So, you’ve been informed by the FBI, a business partner, or security consultant that they have spotted a bunch of your company’s employee records on the paste bin website. Your first thought – this is obviously the result of a data breach due to unauthorized access.
This scenario is repeated over and over again and is continuously seen in the headlines. The company names mentioned are likely only the tip of a much larger iceberg. Multiple surveys and case studies tell us that the average time to detection of targeted attacks – those that involve stolen credentials and user impersonation – is greater than 200 days. That’s how long the attacker is able to stay resident inside the network without detection. What there isn’t as much discussion about is the time it takes to figure out the path the attacker took through the IT environment once you know you’re the subject of this kind of attack. This time-line intersection of identity, assets and security alerts represent what’s best known as the attack chain.
There isn’t much information about how long this analysis phase takes. However, a recent study of federal agencies by Meritalk tells us that even though more data is collected than every before, nine of 10 security professionals can’t put together the complete story of the attack. When they can, on average it takes over 30 hours or six to 10 days to complete the analysis and this is visibility not available with traditional security information and event management (SIEM) systems. Putting together this analysis is a painstaking manual process. There are several reasons why organizations struggle with putting together this analysis.

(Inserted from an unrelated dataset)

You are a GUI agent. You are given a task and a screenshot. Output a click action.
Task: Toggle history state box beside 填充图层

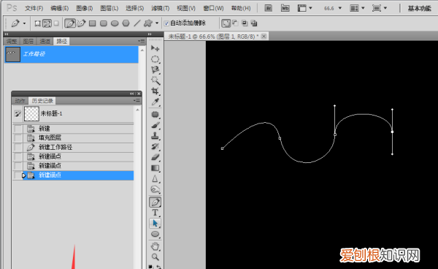(18, 138)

The difference between too much data and the right data
The security organization either isn’t collecting or doesn’t have access to the data they need. Many organizations still pay more attention to login failures that successes. There are some forms of malware that use brute force attacks as a way to gain access to a system. Malware that uses the identity of its host to perform functions making it look like a legitimate user do not. If successful login data is collected and stored, it’s often “owned” and stored in another organizational silo. For the targeted attack use case, getting access to the right data gives the attacker additional time after detection.

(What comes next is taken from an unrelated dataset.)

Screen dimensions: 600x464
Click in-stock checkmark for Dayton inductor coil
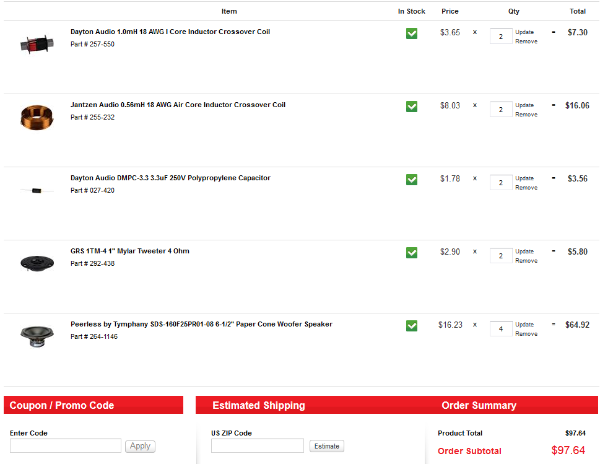[412, 33]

Correlation of user activities across a single IP address or a single identity is something that most log management systems support. Search capabilities have been made a priority these products. Most targeted attackers have specific goals in mind that force them to use multiple accounts and multiple user identities. If they can gain administrator access to an active directory, they can create multiple highly privileged user accounts. In an investigation, if the attacker changes identities or even IP addresses, the investigation stops and things get a lot harder.
Linking an identity to a security alert
Today’s security processes often start with a critical alert from some part of the infrastructure. If a product like FireEye produces a critical alert that shows up in the SIEM, the investigator has to figure out who had an open session on the device FireEye alerted them to at (or near) the time of the alert. If the security team isn’t putting access success log data in the SIEM, there’s no way for the SIEM to do this for them. This means adding the context of “who” to the alert is a manual process. There’s another annoyance for security teams – lack of time synchronization across devices. While time synchronization is a payment card industry (PCI) requirement, the objective of many organizations is to limit the scope of PCI wherever possible. Even a few minutes of time shift can add to the headache of an investigation.
Time-to-detection needs to be reduced in both the detection and analysis phases of the security process. User behavior analytics and analysis solutions offer four key benefits when added to existing security architecture:
- Adding an additional layer of reprioritization to alerts, which can be placed on an attack timeline and prioritized based on their association with anomalous credential behaviors;
- Visibility into compromised accounts and their intersection with assets and identities;
- Understanding the “normal” behaviors of the organization’s collective identities; and
- Combining detection and analysis phases of the security process for operational efficiency.